[Start MATERIAL SHOWN]

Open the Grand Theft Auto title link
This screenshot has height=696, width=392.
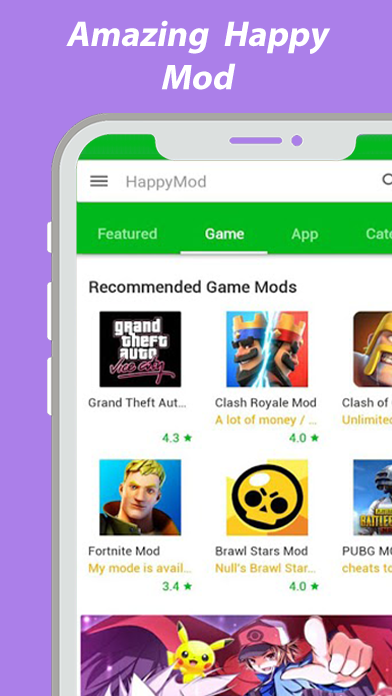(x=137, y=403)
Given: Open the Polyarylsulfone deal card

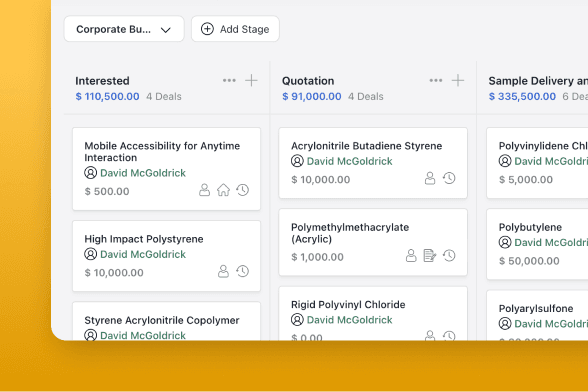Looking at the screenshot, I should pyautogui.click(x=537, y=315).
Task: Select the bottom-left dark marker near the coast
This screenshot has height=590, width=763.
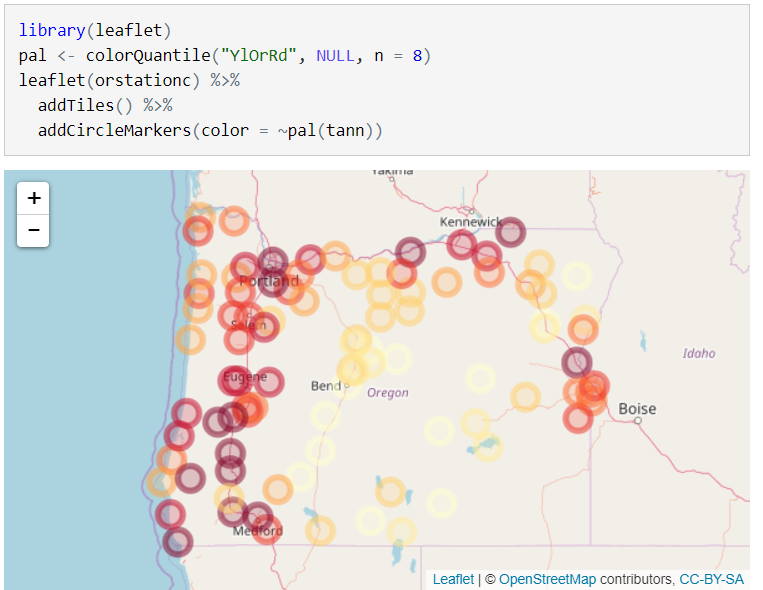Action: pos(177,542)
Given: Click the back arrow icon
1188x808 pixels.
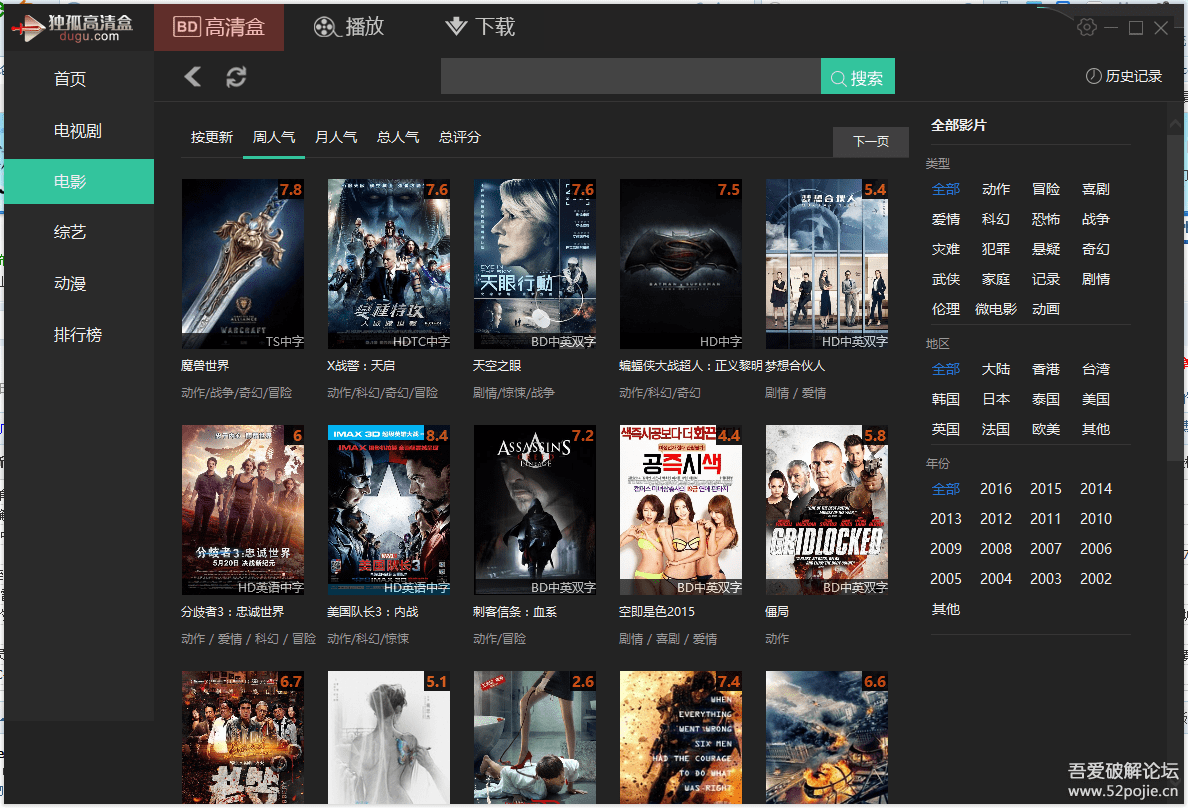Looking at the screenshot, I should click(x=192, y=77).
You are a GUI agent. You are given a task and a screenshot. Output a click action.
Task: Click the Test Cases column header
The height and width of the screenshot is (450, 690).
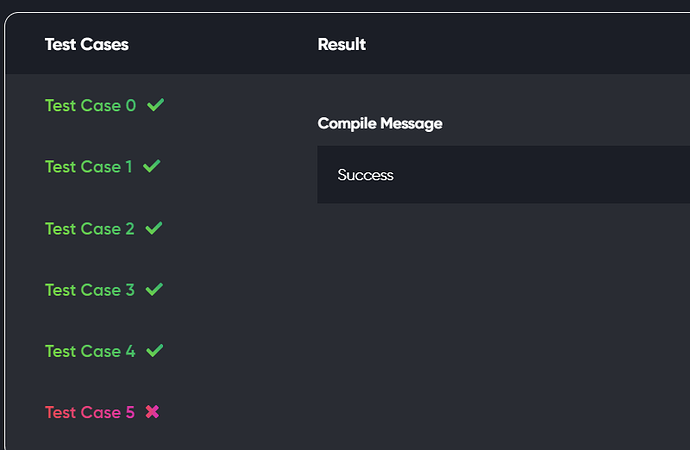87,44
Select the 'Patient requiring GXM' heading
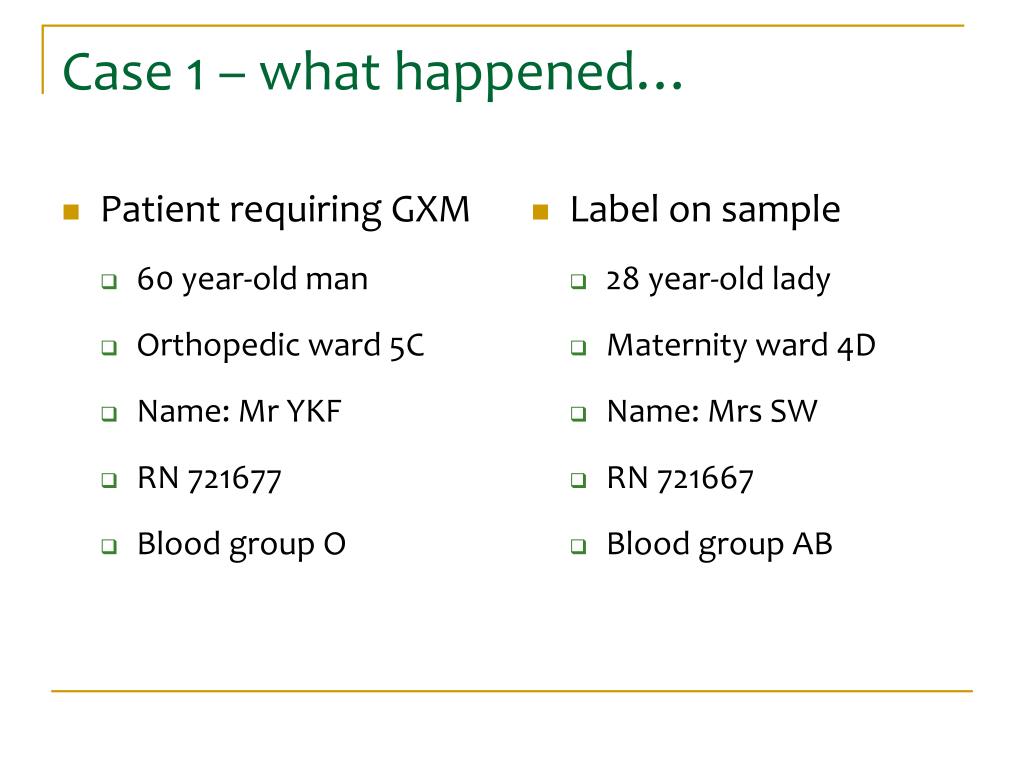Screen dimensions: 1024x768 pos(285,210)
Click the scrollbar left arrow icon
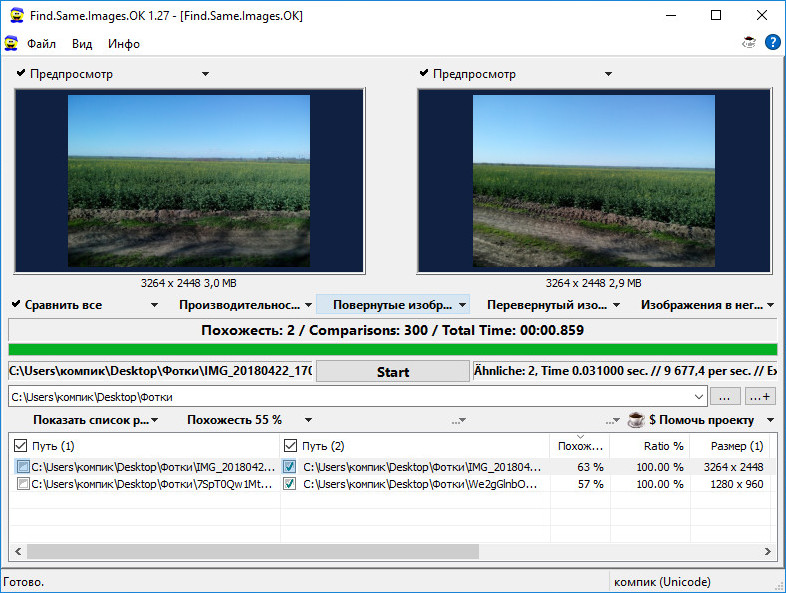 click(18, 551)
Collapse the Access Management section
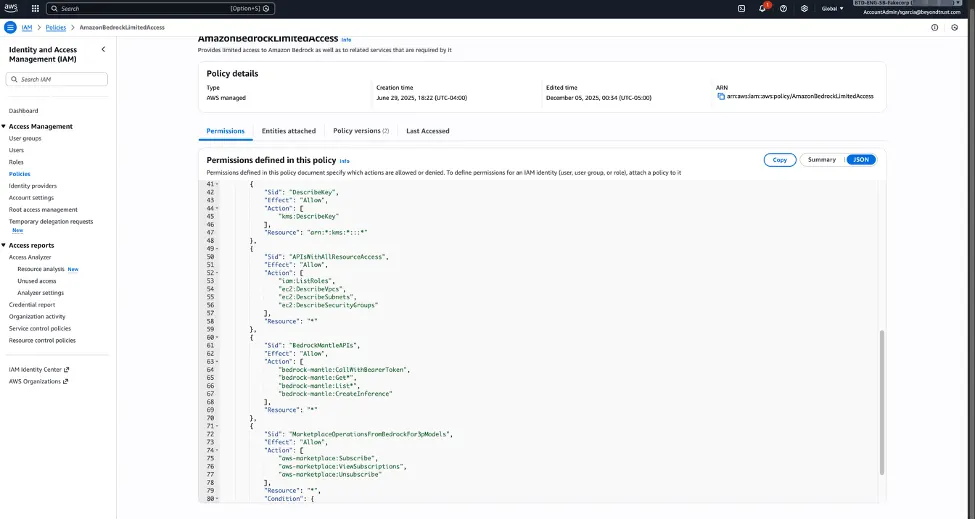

[End MATERIAL SHOWN]

## BRIEF:
Rewrite all of the lines above as a Markdown table with two columns, n for the row number and Line for the text of the line. Skip blank lines and leave the pictures out.

## EXPECTED ANSWER:
| n | Line |
|---|---|
| 1 | Open the Grand Theft Auto title link |
| 2 | This screenshot has height=696, width=392. |
| 3 | (x=137, y=403) |
| 4 | Given: Open the Polyarylsulfone deal card |
| 5 | Looking at the screenshot, I should pyautogui.click(x=537, y=315). |
| 6 | Task: Select the bottom-left dark marker near the coast |
| 7 | This screenshot has height=590, width=763. |
| 8 | Action: pos(177,542) |
| 9 | Given: Click the back arrow icon |
| 10 | 1188x808 pixels. |
| 11 | Looking at the screenshot, I should click(x=192, y=77). |
| 12 | You are a GUI agent. You are given a task and a screenshot. Output a click action. |
| 13 | Task: Click the Test Cases column header |
| 14 | The height and width of the screenshot is (450, 690). |
| 15 | 87,44 |
| 16 | Select the 'Patient requiring GXM' heading |
| 17 | Screen dimensions: 1024x768 pos(285,210) |
| 18 | Click the scrollbar left arrow icon |
| 19 |  click(18, 551) |
| 20 | Collapse the Access Management section |